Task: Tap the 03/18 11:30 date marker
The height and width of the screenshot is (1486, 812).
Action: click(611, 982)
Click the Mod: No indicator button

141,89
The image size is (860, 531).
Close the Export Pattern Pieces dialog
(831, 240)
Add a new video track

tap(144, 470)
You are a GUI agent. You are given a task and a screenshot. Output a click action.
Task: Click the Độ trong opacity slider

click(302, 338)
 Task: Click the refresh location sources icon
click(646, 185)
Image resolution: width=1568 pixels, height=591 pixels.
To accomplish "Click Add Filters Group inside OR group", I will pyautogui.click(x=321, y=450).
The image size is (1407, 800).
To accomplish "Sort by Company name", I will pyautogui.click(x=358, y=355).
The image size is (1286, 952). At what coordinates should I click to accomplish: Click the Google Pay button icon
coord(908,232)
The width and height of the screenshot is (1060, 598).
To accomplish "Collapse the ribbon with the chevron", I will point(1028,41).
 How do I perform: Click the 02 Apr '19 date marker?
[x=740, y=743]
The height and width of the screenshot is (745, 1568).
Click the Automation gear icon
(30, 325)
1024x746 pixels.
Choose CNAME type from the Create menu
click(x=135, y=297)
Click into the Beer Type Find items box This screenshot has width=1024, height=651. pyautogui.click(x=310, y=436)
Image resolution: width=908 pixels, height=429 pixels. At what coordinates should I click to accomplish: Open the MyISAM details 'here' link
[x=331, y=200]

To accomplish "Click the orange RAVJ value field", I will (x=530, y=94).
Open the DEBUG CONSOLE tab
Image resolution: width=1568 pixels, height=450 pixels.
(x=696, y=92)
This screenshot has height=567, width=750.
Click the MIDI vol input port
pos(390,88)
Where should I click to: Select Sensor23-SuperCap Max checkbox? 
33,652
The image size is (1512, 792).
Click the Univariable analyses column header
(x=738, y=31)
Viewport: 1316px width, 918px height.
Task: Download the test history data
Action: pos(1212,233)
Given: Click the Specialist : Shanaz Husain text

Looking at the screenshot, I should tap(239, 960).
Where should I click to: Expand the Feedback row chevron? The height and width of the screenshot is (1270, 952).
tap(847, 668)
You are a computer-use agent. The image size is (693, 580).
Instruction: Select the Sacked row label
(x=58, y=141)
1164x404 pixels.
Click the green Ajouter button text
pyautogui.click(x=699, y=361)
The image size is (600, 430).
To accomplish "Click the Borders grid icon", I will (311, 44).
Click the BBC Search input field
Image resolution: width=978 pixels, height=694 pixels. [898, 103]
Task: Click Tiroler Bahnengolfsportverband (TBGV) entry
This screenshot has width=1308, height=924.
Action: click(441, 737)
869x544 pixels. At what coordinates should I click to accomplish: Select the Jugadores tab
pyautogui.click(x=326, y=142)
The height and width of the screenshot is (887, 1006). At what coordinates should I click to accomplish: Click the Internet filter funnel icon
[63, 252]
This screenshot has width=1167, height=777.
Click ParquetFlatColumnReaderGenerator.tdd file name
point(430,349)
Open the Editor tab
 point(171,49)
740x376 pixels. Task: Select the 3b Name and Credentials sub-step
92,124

- [What you have to do] Leave out every line above except those from the line with "You are a GUI" up to and including the line with "Image resolution: width=1568 pixels, height=591", and copy those exactly.

- [Response to this task]
You are a GUI agent. You are given a task and a screenshot. Output a click action.
Task: Click the Độ trong opacity slider

click(302, 338)
 Task: Click the refresh location sources icon
click(646, 185)
Image resolution: width=1568 pixels, height=591 pixels.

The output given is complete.